• _EXERCISE OBJECTIVE_: Could you return the full listing, every line exactly as given?

====================

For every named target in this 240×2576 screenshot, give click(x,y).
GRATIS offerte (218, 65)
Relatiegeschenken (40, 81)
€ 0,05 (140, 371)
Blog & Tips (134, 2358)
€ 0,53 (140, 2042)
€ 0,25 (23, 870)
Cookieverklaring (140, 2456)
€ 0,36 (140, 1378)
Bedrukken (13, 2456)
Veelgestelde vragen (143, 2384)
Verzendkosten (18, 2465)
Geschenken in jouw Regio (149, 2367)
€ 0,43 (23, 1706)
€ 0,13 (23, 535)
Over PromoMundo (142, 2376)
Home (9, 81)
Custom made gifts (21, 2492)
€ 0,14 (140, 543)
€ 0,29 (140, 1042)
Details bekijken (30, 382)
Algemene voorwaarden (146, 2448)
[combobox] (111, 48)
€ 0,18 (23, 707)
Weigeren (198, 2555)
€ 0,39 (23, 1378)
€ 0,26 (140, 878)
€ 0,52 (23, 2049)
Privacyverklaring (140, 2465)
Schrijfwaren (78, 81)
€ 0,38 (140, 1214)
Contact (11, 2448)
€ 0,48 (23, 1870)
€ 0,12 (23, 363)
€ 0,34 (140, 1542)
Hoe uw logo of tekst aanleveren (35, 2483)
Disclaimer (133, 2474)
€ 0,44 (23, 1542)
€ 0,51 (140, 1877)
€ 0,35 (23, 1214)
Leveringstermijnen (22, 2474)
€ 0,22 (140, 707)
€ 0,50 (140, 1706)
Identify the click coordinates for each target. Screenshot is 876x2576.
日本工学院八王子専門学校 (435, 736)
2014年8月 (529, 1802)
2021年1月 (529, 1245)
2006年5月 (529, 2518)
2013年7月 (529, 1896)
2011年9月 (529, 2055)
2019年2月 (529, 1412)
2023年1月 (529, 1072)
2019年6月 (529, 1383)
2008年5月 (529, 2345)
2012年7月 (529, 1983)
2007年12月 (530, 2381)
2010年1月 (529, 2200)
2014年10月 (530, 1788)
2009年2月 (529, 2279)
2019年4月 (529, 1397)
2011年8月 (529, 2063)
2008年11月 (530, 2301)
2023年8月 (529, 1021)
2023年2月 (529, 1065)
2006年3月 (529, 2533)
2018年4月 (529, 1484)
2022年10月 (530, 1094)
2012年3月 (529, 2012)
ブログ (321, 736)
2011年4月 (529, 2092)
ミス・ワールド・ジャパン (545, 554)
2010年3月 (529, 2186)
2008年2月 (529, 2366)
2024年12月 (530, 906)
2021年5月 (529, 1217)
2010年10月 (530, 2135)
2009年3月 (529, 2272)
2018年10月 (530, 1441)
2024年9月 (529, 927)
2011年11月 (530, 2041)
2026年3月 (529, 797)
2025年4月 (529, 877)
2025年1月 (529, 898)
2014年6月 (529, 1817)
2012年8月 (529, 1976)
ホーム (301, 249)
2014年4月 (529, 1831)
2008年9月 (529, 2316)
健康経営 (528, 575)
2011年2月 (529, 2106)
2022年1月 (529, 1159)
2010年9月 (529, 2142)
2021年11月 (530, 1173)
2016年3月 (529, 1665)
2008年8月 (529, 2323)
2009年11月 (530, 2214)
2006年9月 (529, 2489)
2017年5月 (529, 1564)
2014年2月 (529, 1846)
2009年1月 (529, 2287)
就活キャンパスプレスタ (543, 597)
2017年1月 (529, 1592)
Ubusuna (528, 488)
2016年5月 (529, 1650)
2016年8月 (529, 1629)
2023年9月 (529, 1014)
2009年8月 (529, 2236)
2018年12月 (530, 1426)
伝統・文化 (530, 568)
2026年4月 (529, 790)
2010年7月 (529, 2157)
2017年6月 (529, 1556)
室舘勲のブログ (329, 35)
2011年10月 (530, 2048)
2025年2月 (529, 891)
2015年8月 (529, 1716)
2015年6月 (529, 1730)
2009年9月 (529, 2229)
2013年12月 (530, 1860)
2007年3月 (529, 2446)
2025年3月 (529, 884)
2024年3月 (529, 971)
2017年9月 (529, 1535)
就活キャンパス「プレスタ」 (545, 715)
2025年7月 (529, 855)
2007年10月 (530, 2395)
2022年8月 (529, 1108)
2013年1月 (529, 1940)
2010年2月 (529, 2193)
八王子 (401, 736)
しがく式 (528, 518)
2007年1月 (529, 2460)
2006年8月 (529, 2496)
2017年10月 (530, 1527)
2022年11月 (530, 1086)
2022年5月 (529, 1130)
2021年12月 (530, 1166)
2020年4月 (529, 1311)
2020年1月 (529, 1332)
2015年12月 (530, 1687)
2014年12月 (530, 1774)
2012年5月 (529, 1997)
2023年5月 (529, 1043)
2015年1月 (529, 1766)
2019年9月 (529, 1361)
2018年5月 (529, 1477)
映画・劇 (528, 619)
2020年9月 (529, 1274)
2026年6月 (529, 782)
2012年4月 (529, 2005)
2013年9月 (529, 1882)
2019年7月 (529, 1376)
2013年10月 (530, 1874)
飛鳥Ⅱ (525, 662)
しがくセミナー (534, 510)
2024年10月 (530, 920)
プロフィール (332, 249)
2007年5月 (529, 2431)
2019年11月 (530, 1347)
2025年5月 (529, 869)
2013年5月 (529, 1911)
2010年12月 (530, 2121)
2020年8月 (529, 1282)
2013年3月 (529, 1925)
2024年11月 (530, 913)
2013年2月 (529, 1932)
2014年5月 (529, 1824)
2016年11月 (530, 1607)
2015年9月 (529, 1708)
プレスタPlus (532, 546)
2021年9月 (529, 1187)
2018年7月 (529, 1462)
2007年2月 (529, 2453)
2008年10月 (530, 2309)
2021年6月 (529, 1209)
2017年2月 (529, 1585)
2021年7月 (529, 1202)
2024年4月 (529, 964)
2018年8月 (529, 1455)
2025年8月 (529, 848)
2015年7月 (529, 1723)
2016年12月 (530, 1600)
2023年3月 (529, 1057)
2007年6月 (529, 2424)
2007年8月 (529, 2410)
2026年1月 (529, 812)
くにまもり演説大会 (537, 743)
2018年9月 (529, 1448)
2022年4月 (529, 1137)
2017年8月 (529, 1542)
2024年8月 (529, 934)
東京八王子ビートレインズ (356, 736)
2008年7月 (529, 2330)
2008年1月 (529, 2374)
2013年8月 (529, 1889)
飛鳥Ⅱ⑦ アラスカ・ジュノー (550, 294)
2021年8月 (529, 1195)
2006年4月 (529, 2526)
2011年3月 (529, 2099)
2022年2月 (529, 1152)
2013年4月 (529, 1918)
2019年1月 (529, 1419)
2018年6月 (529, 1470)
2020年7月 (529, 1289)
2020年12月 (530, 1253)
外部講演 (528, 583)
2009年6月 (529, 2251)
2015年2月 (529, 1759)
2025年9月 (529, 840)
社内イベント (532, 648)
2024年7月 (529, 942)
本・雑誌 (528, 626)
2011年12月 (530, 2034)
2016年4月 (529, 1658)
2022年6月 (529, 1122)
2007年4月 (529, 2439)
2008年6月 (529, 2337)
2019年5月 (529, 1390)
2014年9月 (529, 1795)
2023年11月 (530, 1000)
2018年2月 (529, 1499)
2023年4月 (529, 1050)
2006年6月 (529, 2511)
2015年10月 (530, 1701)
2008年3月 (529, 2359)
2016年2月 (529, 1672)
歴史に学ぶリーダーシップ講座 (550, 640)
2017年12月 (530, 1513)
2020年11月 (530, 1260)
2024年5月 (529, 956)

====================

• _WRITTEN RESPONSE_:
For every named target in this 240×2576 screenshot, give click(x,y).
GRATIS offerte (218, 65)
Relatiegeschenken (40, 81)
€ 0,05 (140, 371)
Blog & Tips (134, 2358)
€ 0,53 (140, 2042)
€ 0,25 (23, 870)
Cookieverklaring (140, 2456)
€ 0,36 (140, 1378)
Bedrukken (13, 2456)
Veelgestelde vragen (143, 2384)
Verzendkosten (18, 2465)
Geschenken in jouw Regio (149, 2367)
€ 0,43 (23, 1706)
€ 0,13 (23, 535)
Over PromoMundo (142, 2376)
Home (9, 81)
Custom made gifts (21, 2492)
€ 0,14 (140, 543)
€ 0,29 (140, 1042)
Details bekijken (30, 382)
Algemene voorwaarden (146, 2448)
[combobox] (111, 48)
€ 0,18 (23, 707)
Weigeren (198, 2555)
€ 0,39 (23, 1378)
€ 0,26 (140, 878)
€ 0,52 (23, 2049)
Privacyverklaring (140, 2465)
Schrijfwaren (78, 81)
€ 0,38 (140, 1214)
Contact (11, 2448)
€ 0,48 (23, 1870)
€ 0,12 (23, 363)
€ 0,34 (140, 1542)
Hoe uw logo of tekst aanleveren (35, 2483)
Disclaimer (133, 2474)
€ 0,44 (23, 1542)
€ 0,51 (140, 1877)
€ 0,35 (23, 1214)
Leveringstermijnen (22, 2474)
€ 0,22 (140, 707)
€ 0,50 (140, 1706)
Identify the click coordinates for each target. Screenshot is 876x2576.
日本工学院八王子専門学校 (435, 736)
2014年8月 (529, 1802)
2021年1月 (529, 1245)
2006年5月 (529, 2518)
2013年7月 (529, 1896)
2011年9月 (529, 2055)
2019年2月 (529, 1412)
2023年1月 (529, 1072)
2019年6月 (529, 1383)
2008年5月 (529, 2345)
2012年7月 (529, 1983)
2007年12月 (530, 2381)
2010年1月 (529, 2200)
2014年10月 (530, 1788)
2009年2月 (529, 2279)
2019年4月 (529, 1397)
2011年8月 (529, 2063)
2008年11月 (530, 2301)
2023年8月 (529, 1021)
2023年2月 (529, 1065)
2006年3月 (529, 2533)
2018年4月 (529, 1484)
2022年10月 (530, 1094)
2012年3月 (529, 2012)
ブログ (321, 736)
2011年4月 (529, 2092)
ミス・ワールド・ジャパン (545, 554)
2010年3月 (529, 2186)
2008年2月 (529, 2366)
2024年12月 (530, 906)
2021年5月 (529, 1217)
2010年10月 (530, 2135)
2009年3月 (529, 2272)
2018年10月 (530, 1441)
2024年9月 (529, 927)
2011年11月 (530, 2041)
2026年3月 (529, 797)
2025年4月 (529, 877)
2025年1月 (529, 898)
2014年6月 (529, 1817)
2012年8月 (529, 1976)
ホーム (301, 249)
2014年4月 (529, 1831)
2008年9月 (529, 2316)
健康経営 (528, 575)
2011年2月 (529, 2106)
2022年1月 (529, 1159)
2010年9月 (529, 2142)
2021年11月 (530, 1173)
2016年3月 (529, 1665)
2008年8月 (529, 2323)
2009年11月 (530, 2214)
2006年9月 (529, 2489)
2017年5月 (529, 1564)
2014年2月 (529, 1846)
2009年1月 (529, 2287)
就活キャンパスプレスタ (543, 597)
2017年1月 (529, 1592)
Ubusuna (528, 488)
2016年5月 (529, 1650)
2016年8月 (529, 1629)
2023年9月 (529, 1014)
2009年8月 (529, 2236)
2018年12月 (530, 1426)
伝統・文化 (530, 568)
2026年4月 (529, 790)
2010年7月 (529, 2157)
2017年6月 (529, 1556)
室舘勲のブログ (329, 35)
2011年10月 (530, 2048)
2025年2月 (529, 891)
2015年8月 (529, 1716)
2015年6月 (529, 1730)
2009年9月 (529, 2229)
2013年12月 (530, 1860)
2007年3月 (529, 2446)
2025年3月 (529, 884)
2024年3月 (529, 971)
2017年9月 (529, 1535)
就活キャンパス「プレスタ」 (545, 715)
2025年7月 (529, 855)
2007年10月 (530, 2395)
2022年8月 (529, 1108)
2013年1月 (529, 1940)
2010年2月 (529, 2193)
八王子 (401, 736)
しがく式 (528, 518)
2007年1月 (529, 2460)
2006年8月 (529, 2496)
2017年10月 (530, 1527)
2022年11月 (530, 1086)
2022年5月 (529, 1130)
2021年12月 (530, 1166)
2020年4月 (529, 1311)
2020年1月 (529, 1332)
2015年12月 (530, 1687)
2014年12月 (530, 1774)
2012年5月 (529, 1997)
2023年5月 (529, 1043)
2015年1月 (529, 1766)
2019年9月 (529, 1361)
2018年5月 (529, 1477)
映画・劇 (528, 619)
2020年9月 (529, 1274)
2026年6月 (529, 782)
2012年4月 (529, 2005)
2013年9月 (529, 1882)
2019年7月 (529, 1376)
2013年10月 (530, 1874)
飛鳥Ⅱ (525, 662)
しがくセミナー (534, 510)
2024年10月 (530, 920)
プロフィール (332, 249)
2007年5月 (529, 2431)
2019年11月 (530, 1347)
2025年5月 (529, 869)
2013年5月 (529, 1911)
2010年12月 (530, 2121)
2020年8月 (529, 1282)
2013年3月 (529, 1925)
2024年11月 (530, 913)
2013年2月 (529, 1932)
2014年5月 (529, 1824)
2016年11月 (530, 1607)
2015年9月 (529, 1708)
プレスタPlus (532, 546)
2021年9月 (529, 1187)
2018年7月 (529, 1462)
2007年2月 (529, 2453)
2008年10月 (530, 2309)
2021年6月 (529, 1209)
2017年2月 (529, 1585)
2021年7月 (529, 1202)
2024年4月 (529, 964)
2018年8月 (529, 1455)
2025年8月 (529, 848)
2015年7月 (529, 1723)
2016年12月 (530, 1600)
2023年3月 (529, 1057)
2007年6月 (529, 2424)
2007年8月 (529, 2410)
2026年1月 (529, 812)
くにまもり演説大会 (537, 743)
2018年9月 (529, 1448)
2022年4月 (529, 1137)
2017年8月 (529, 1542)
2024年8月 (529, 934)
東京八王子ビートレインズ (356, 736)
2008年7月 (529, 2330)
2008年1月 (529, 2374)
2013年8月 (529, 1889)
飛鳥Ⅱ⑦ アラスカ・ジュノー (550, 294)
2021年8月 (529, 1195)
2006年4月 (529, 2526)
2011年3月 (529, 2099)
2022年2月 (529, 1152)
2013年4月 (529, 1918)
2019年1月 (529, 1419)
2018年6月 (529, 1470)
2020年7月 (529, 1289)
2020年12月 (530, 1253)
外部講演 (528, 583)
2009年6月 (529, 2251)
2015年2月 (529, 1759)
2025年9月 (529, 840)
社内イベント (532, 648)
2024年7月 (529, 942)
本・雑誌 (528, 626)
2011年12月 (530, 2034)
2016年4月 (529, 1658)
2022年6月 (529, 1122)
2007年4月 (529, 2439)
2008年6月 (529, 2337)
2019年5月 (529, 1390)
2014年9月 (529, 1795)
2023年11月 (530, 1000)
2018年2月 (529, 1499)
2023年4月 (529, 1050)
2006年6月 (529, 2511)
2015年10月 (530, 1701)
2008年3月 (529, 2359)
2016年2月 (529, 1672)
歴史に学ぶリーダーシップ講座 (550, 640)
2017年12月 (530, 1513)
2020年11月 (530, 1260)
2024年5月 (529, 956)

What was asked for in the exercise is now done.